◆ To be done: Rewrite every line of the records below as one numbered list, leaving out any blank lines.

== Exercise input

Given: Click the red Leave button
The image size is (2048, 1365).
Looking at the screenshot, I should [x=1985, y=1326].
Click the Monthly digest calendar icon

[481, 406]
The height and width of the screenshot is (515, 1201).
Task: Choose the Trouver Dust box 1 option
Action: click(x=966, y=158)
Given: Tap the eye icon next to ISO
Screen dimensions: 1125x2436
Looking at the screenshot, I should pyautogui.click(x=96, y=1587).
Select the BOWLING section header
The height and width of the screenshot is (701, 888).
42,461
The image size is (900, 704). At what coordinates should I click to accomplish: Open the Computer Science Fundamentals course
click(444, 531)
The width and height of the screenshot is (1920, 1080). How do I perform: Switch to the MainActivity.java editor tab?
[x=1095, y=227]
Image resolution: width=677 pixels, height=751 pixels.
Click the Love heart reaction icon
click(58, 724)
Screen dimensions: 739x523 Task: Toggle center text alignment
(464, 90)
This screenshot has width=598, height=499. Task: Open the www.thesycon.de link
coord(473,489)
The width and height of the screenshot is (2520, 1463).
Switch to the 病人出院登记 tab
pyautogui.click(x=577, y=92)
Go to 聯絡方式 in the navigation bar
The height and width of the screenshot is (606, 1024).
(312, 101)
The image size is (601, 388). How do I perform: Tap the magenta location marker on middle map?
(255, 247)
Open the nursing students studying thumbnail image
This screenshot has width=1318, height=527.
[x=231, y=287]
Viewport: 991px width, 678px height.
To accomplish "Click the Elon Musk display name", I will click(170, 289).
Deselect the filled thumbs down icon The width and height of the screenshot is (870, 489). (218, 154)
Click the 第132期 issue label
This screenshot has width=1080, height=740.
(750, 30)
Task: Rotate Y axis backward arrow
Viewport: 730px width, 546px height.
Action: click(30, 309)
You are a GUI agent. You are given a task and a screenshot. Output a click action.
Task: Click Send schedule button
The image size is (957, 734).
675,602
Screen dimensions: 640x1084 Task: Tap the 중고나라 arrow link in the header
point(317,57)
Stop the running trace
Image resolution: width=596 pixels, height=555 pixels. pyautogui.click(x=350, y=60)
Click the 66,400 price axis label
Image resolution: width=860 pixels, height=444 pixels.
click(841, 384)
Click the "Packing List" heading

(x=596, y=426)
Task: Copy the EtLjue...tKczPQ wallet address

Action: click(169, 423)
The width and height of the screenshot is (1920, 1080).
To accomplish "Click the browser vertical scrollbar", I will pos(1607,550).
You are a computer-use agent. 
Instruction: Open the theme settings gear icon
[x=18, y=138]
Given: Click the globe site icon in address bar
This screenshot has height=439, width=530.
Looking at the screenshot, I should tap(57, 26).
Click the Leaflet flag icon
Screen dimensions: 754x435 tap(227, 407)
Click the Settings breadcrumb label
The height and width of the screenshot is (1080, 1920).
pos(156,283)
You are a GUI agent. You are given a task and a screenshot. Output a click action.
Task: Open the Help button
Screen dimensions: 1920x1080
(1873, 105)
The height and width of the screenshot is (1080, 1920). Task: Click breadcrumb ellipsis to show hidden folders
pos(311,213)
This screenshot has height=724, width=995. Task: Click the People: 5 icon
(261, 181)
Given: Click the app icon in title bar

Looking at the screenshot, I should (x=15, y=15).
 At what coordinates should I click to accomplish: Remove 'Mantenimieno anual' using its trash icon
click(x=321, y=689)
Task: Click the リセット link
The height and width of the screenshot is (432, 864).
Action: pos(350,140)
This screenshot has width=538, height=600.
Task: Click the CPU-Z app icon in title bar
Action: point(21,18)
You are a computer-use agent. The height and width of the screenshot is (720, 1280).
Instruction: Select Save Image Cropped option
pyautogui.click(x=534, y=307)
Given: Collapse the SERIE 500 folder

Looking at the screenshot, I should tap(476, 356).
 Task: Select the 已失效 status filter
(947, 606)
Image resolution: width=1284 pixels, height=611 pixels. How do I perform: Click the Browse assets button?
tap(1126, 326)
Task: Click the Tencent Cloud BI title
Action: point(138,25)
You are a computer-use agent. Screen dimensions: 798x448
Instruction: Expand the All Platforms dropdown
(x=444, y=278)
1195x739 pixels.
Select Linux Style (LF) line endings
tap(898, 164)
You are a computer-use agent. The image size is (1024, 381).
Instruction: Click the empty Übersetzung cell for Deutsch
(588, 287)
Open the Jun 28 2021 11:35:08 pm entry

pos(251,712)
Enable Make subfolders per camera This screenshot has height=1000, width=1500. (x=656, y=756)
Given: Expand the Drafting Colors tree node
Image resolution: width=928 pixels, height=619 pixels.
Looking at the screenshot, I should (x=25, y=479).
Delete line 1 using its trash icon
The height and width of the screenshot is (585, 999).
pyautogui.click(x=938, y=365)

====

◆ Full solution:
1. Given: Click the red Leave button
2. The image size is (2048, 1365).
3. Looking at the screenshot, I should [x=1985, y=1326].
4. Click the Monthly digest calendar icon
5. [481, 406]
6. The height and width of the screenshot is (515, 1201).
7. Task: Choose the Trouver Dust box 1 option
8. Action: click(x=966, y=158)
9. Given: Tap the eye icon next to ISO
10. Screen dimensions: 1125x2436
11. Looking at the screenshot, I should pyautogui.click(x=96, y=1587).
12. Select the BOWLING section header
13. The height and width of the screenshot is (701, 888).
14. 42,461
15. The image size is (900, 704). At what coordinates should I click to accomplish: Open the Computer Science Fundamentals course
16. click(444, 531)
17. The width and height of the screenshot is (1920, 1080). How do I perform: Switch to the MainActivity.java editor tab?
18. [x=1095, y=227]
19. Image resolution: width=677 pixels, height=751 pixels.
20. Click the Love heart reaction icon
21. click(58, 724)
22. Screen dimensions: 739x523 Task: Toggle center text alignment
23. (464, 90)
24. This screenshot has width=598, height=499. Task: Open the www.thesycon.de link
25. coord(473,489)
26. The width and height of the screenshot is (2520, 1463).
27. Switch to the 病人出院登记 tab
28. pyautogui.click(x=577, y=92)
29. Go to 聯絡方式 in the navigation bar
30. The height and width of the screenshot is (606, 1024).
31. (312, 101)
32. The image size is (601, 388). How do I perform: Tap the magenta location marker on middle map?
33. (255, 247)
34. Open the nursing students studying thumbnail image
35. This screenshot has width=1318, height=527.
36. [x=231, y=287]
37. Viewport: 991px width, 678px height.
38. To accomplish "Click the Elon Musk display name", I will click(170, 289).
39. Deselect the filled thumbs down icon The width and height of the screenshot is (870, 489). (218, 154)
40. Click the 第132期 issue label
41. This screenshot has width=1080, height=740.
42. (750, 30)
43. Task: Rotate Y axis backward arrow
44. Viewport: 730px width, 546px height.
45. Action: click(30, 309)
46. You are a GUI agent. You are given a task and a screenshot. Output a click action.
47. Task: Click Send schedule button
48. The image size is (957, 734).
49. 675,602
50. Screen dimensions: 640x1084 Task: Tap the 중고나라 arrow link in the header
51. point(317,57)
52. Stop the running trace
53. Image resolution: width=596 pixels, height=555 pixels. pyautogui.click(x=350, y=60)
54. Click the 66,400 price axis label
55. Image resolution: width=860 pixels, height=444 pixels.
56. click(841, 384)
57. Click the "Packing List" heading
58. (x=596, y=426)
59. Task: Copy the EtLjue...tKczPQ wallet address
60. Action: click(169, 423)
61. The width and height of the screenshot is (1920, 1080).
62. To accomplish "Click the browser vertical scrollbar", I will pos(1607,550).
63. You are a computer-use agent. 
64. Instruction: Open the theme settings gear icon
65. [x=18, y=138]
66. Given: Click the globe site icon in address bar
67. This screenshot has height=439, width=530.
68. Looking at the screenshot, I should tap(57, 26).
69. Click the Leaflet flag icon
70. Screen dimensions: 754x435 tap(227, 407)
71. Click the Settings breadcrumb label
72. The height and width of the screenshot is (1080, 1920).
73. pos(156,283)
74. You are a GUI agent. You are given a task and a screenshot. Output a click action.
75. Task: Open the Help button
76. Screen dimensions: 1920x1080
77. (1873, 105)
78. The height and width of the screenshot is (1080, 1920). Task: Click breadcrumb ellipsis to show hidden folders
79. pos(311,213)
80. This screenshot has height=724, width=995. Task: Click the People: 5 icon
81. (261, 181)
82. Given: Click the app icon in title bar
83. Looking at the screenshot, I should (x=15, y=15).
84.  At what coordinates should I click to accomplish: Remove 'Mantenimieno anual' using its trash icon
85. click(x=321, y=689)
86. Task: Click the リセット link
87. The height and width of the screenshot is (432, 864).
88. Action: pos(350,140)
89. This screenshot has width=538, height=600.
90. Task: Click the CPU-Z app icon in title bar
91. Action: point(21,18)
92. You are a computer-use agent. The height and width of the screenshot is (720, 1280).
93. Instruction: Select Save Image Cropped option
94. pyautogui.click(x=534, y=307)
95. Given: Collapse the SERIE 500 folder
96. Looking at the screenshot, I should tap(476, 356).
97.  Task: Select the 已失效 status filter
98. (947, 606)
99. Image resolution: width=1284 pixels, height=611 pixels. How do I perform: Click the Browse assets button?
100. tap(1126, 326)
101. Task: Click the Tencent Cloud BI title
102. Action: point(138,25)
103. You are a computer-use agent. Screen dimensions: 798x448
104. Instruction: Expand the All Platforms dropdown
105. (x=444, y=278)
106. 1195x739 pixels.
107. Select Linux Style (LF) line endings
108. tap(898, 164)
109. You are a computer-use agent. The image size is (1024, 381).
110. Instruction: Click the empty Übersetzung cell for Deutsch
111. (588, 287)
112. Open the Jun 28 2021 11:35:08 pm entry
113. pos(251,712)
114. Enable Make subfolders per camera This screenshot has height=1000, width=1500. (x=656, y=756)
115. Given: Expand the Drafting Colors tree node
116. Image resolution: width=928 pixels, height=619 pixels.
117. Looking at the screenshot, I should (x=25, y=479).
118. Delete line 1 using its trash icon
119. The height and width of the screenshot is (585, 999).
120. pyautogui.click(x=938, y=365)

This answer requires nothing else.